(Detalles del ejercicio) Por favor, indica si cada afirmación concuerda con el fragmento para leer; responde sí o no y cita literalmente las palabras del texto que lo deciden. 1. El primer avión lanzó una bomba sobre la estación del ferrocarril. 2. El segundo Heinkel llegó media hora después que el primero. 3. La bomba del segundo avión cayó sobre el mercado.

(Fragmento para leer)

15 de septiembre de 2021

El “Guernica” de Pablo Picasso y la lluvia de bombas experimentales

Alrededor de las 16,30 horas apareció un Heinkel He 111. Parecía otro de los aviones de observación de las fuerzas “nacionales” que capitaneaba el futuro dictador Francisco Franco (1892-1975). Sobrevoló lánguidamente la ciudad más antigua del pueblo vasco y centro de su tradición cultural, cuyos habitantes estaban atareados en los menesteres de su día de mercado. Dejó caer una bomba sobre la estación del ferrocarril que lleva a Bilbao y se alejó. Diez minutos más tarde otro Heinkel repitió la maniobra. Esta vez la bomba cayó sobre las casas. La gente incrédula, aterrada, corrió hacia los zanjones y los caminos. La clásica caravana de animales, hombres, mujeres, niños y bártulos se formó una vez más, repitiendo una escena que ya se había visto antes y que se vería mucho más en Europa durante los años siguientes.

(Información proporcionada)
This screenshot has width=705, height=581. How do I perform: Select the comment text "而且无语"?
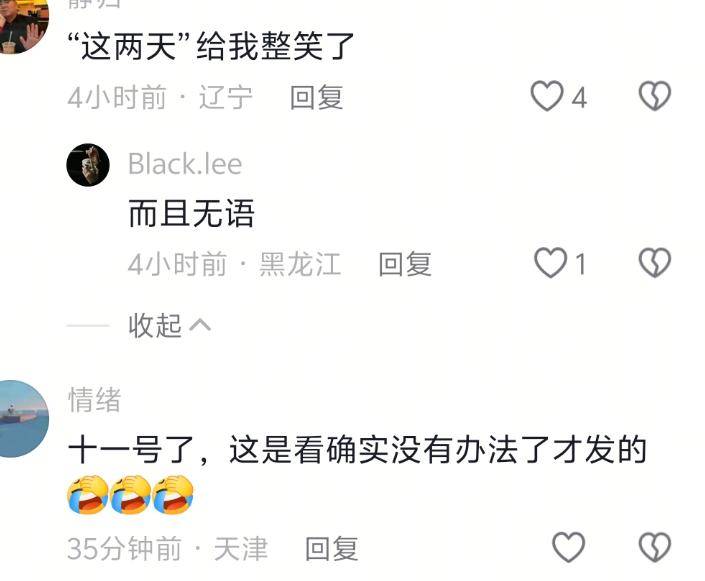(x=191, y=213)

(Respuesta del problema)
1. Sí: «Dejó caer una bomba sobre la estación del ferrocarril que lleva a Bilbao».
2. No: «Diez minutos más tarde otro Heinkel repitió la maniobra».
3. No: «Esta vez la bomba cayó sobre las casas».